▶ **Source extract**
[start]

Written by Lee Schneider, founder of DocuCinema.

photo credit: Sally_12 via Creative Commons license

The most challenging thing about writing this blog is not the deadline every week, nor is it generating the snappy content, nor putting an edge on the sharp wordplay. It’s the damn title. 500 words is a cruel master. (Thursday is OK, though.) Some readers have noted that this writer often fails to hit the 500 word mark. Not this time. The word count is on, the clock is ticking, and I’m writing about writing about 500 words. But not about 500 words. Exactly 500. So here goes.

As Mark Twain once said, “If I had more time, I would have made it shorter.” Brevity is not only the soul of wit, it’s damned hard and it’s slow work.

Ernest Hemingway once became known for writing a six word epitaph:

For sale: baby shoes, never worn.

[end]

▶ **Exercise prompt**
Please write out the passage of the blog post on writing exactly 500 words, starting at "The most challenging" and ending at "shoes, never worn.", keeping every word and mark unchanged.

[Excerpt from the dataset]
[start]

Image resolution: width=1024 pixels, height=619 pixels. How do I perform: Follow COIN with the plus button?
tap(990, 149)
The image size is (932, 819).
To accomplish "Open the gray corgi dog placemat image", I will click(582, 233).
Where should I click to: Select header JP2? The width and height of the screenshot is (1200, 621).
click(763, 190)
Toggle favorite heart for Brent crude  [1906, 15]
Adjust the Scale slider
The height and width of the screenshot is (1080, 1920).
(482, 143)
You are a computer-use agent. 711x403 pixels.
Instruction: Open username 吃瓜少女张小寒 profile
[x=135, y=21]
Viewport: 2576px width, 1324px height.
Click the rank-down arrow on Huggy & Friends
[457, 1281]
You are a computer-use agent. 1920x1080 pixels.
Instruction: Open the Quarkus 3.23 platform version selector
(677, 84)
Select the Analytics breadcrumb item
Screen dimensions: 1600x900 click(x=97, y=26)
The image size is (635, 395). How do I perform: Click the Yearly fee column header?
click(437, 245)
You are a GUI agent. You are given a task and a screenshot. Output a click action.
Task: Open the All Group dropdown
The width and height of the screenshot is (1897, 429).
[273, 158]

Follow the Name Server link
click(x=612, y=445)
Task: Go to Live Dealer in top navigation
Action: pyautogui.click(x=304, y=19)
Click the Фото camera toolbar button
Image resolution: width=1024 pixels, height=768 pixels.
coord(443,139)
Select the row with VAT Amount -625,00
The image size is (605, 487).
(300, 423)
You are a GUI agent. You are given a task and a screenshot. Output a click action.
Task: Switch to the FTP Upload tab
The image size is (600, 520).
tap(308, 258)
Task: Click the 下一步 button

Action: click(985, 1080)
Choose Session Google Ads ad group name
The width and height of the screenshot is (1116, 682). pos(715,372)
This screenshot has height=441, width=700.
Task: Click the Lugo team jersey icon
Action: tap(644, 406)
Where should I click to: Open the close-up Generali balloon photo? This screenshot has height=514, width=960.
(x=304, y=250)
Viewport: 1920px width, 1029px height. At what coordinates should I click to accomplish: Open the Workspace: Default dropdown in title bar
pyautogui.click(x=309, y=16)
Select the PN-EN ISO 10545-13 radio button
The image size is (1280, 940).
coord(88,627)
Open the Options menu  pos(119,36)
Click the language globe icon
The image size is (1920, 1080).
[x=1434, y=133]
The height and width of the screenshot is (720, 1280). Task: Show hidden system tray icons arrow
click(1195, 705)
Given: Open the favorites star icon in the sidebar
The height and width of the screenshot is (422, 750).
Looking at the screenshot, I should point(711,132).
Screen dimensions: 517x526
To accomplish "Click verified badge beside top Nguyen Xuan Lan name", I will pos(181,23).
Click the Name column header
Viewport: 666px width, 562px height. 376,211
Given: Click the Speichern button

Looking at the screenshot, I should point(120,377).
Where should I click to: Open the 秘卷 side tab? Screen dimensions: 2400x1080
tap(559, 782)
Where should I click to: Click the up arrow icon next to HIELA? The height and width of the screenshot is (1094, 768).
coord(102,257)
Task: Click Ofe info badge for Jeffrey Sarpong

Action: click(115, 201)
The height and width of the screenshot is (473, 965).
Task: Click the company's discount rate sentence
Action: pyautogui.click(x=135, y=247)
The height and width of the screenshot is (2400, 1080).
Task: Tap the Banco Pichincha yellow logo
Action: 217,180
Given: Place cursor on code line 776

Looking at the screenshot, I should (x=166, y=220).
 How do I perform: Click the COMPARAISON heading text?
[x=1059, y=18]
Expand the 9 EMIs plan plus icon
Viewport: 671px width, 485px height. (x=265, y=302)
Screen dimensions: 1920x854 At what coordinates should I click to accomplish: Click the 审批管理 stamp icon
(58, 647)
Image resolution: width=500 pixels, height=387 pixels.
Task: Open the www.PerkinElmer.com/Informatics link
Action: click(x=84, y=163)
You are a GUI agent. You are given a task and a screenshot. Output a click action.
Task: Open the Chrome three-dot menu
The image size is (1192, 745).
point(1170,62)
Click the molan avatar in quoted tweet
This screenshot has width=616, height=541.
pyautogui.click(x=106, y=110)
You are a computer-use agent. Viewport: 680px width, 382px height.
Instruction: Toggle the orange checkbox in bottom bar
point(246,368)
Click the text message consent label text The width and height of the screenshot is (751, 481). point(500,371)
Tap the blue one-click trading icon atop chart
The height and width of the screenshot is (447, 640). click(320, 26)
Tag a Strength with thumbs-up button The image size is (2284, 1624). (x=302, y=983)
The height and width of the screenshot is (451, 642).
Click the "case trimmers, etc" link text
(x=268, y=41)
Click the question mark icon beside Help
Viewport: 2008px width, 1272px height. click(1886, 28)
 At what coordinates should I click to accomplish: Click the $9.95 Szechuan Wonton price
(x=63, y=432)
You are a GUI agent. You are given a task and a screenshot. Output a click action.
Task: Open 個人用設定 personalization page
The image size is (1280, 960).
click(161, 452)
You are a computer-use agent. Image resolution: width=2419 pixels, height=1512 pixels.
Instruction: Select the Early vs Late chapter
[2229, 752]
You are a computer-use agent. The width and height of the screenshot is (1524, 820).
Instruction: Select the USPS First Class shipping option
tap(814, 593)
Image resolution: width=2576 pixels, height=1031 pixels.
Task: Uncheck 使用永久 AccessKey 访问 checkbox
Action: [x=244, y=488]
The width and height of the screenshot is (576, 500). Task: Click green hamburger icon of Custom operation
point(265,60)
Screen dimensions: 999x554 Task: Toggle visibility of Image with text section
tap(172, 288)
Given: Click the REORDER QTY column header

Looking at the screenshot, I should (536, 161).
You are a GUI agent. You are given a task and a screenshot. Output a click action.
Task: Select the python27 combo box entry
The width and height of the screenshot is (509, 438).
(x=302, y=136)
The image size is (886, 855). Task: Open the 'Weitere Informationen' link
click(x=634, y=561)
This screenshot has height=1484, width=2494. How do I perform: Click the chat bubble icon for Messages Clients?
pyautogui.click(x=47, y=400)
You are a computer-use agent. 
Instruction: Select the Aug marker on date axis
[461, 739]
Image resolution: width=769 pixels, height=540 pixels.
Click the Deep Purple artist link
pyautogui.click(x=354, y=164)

[end]

▶ **Output**
The most challenging thing about writing this blog is not the deadline every week, nor is it generating the snappy content, nor putting an edge on the sharp wordplay. It’s the damn title. 500 words is a cruel master. (Thursday is OK, though.) Some readers have noted that this writer often fails to hit the 500 word mark. Not this time. The word count is on, the clock is ticking, and I’m writing about writing about 500 words. But not about 500 words. Exactly 500. So here goes.

As Mark Twain once said, “If I had more time, I would have made it shorter.” Brevity is not only the soul of wit, it’s damned hard and it’s slow work.

Ernest Hemingway once became known for writing a six word epitaph:

For sale: baby shoes, never worn.